- [SET EXERCISE]
Copy the stretch of records from the line containing "Point to the callout" through the line containing "Select the label", both included, and nothing else. Keep the requests but scale every coordinate in the answers by 2.1, rounded to whole numbers with halves going up, and leave the numbers in the requests unchanged.

STORED DATA start

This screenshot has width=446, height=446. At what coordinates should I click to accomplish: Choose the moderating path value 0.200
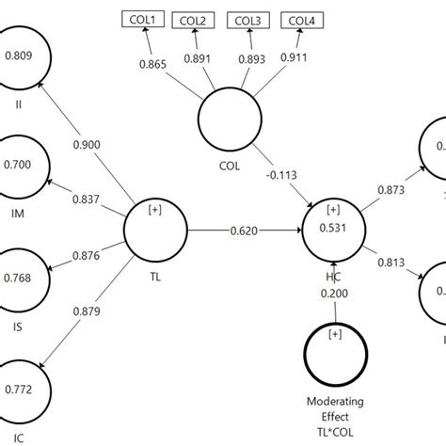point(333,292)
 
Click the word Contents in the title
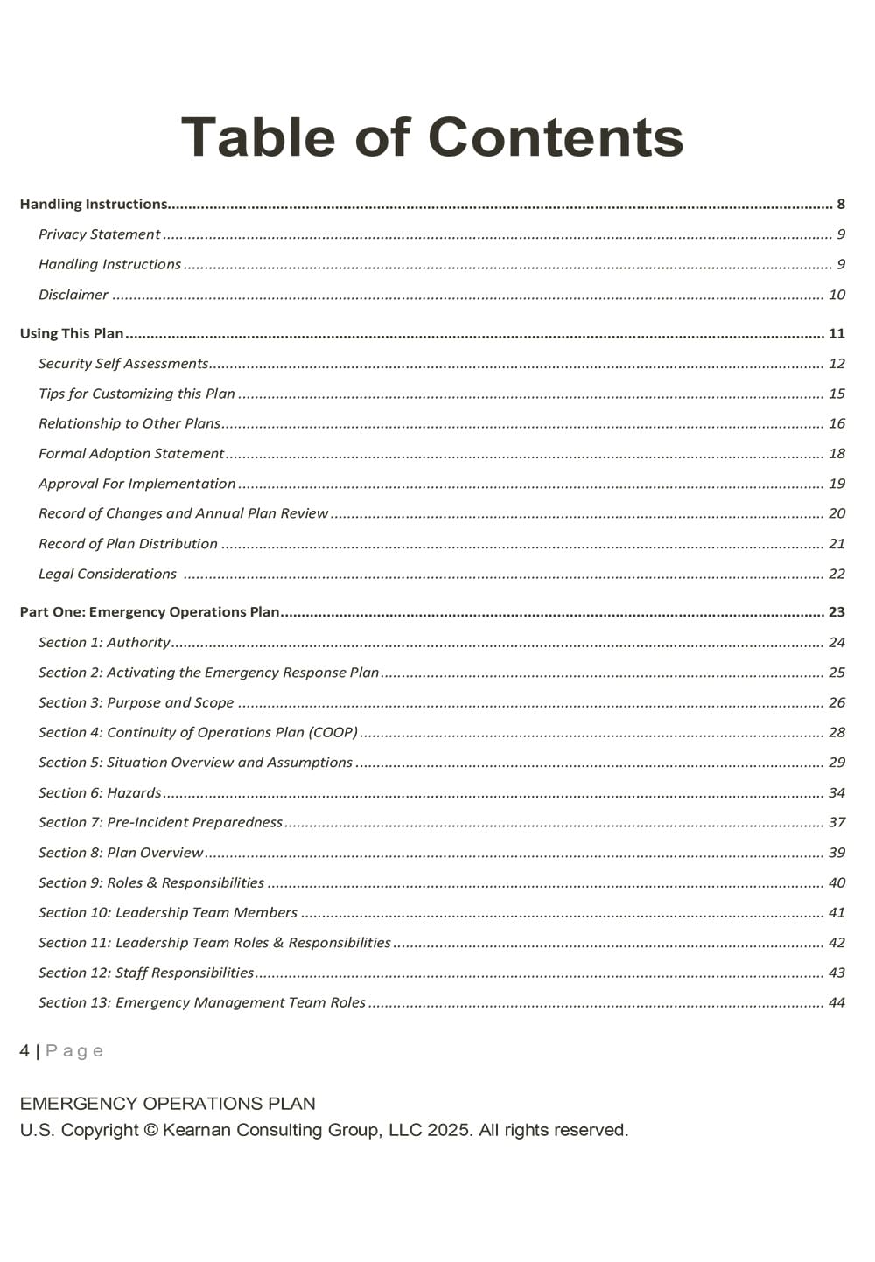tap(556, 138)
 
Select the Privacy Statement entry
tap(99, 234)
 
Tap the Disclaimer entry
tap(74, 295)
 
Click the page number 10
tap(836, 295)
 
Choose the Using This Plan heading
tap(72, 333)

STORED DATA end
STORED DATA start

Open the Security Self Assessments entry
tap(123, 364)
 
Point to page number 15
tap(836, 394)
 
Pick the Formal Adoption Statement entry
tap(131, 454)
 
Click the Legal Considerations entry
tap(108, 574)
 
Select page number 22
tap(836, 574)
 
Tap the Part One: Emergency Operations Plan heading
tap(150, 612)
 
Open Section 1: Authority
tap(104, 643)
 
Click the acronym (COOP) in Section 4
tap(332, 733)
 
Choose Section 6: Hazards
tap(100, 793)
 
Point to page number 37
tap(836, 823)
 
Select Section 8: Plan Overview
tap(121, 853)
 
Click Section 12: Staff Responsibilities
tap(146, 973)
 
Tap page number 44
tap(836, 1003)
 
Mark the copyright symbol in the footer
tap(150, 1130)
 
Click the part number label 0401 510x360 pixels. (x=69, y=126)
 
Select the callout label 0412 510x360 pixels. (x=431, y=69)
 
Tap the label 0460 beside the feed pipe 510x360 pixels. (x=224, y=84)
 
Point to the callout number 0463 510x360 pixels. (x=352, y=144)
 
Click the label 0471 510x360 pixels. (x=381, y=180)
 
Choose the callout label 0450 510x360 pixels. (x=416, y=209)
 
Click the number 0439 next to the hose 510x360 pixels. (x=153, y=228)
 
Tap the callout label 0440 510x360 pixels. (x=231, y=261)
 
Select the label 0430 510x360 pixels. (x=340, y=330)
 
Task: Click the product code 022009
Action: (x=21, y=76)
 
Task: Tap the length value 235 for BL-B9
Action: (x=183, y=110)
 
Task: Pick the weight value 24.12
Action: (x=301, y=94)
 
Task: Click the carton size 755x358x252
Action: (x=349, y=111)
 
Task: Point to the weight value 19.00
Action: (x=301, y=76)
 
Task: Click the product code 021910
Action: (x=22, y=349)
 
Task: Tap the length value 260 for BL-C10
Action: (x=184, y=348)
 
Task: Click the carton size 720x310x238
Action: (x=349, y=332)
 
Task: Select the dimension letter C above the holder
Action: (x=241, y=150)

STORED DATA end

- [ANSWER TO THIS TASK]
Point to the callout number 0463 510x360 pixels. (x=739, y=302)
 
Click the label 0471 510x360 pixels. (x=800, y=378)
 
Choose the callout label 0450 510x360 pixels. (x=874, y=439)
 
Click the number 0439 next to the hose 510x360 pixels. (x=321, y=479)
 
Tap the callout label 0440 510x360 pixels. (x=485, y=548)
 
Select the label 0430 510x360 pixels. (x=714, y=693)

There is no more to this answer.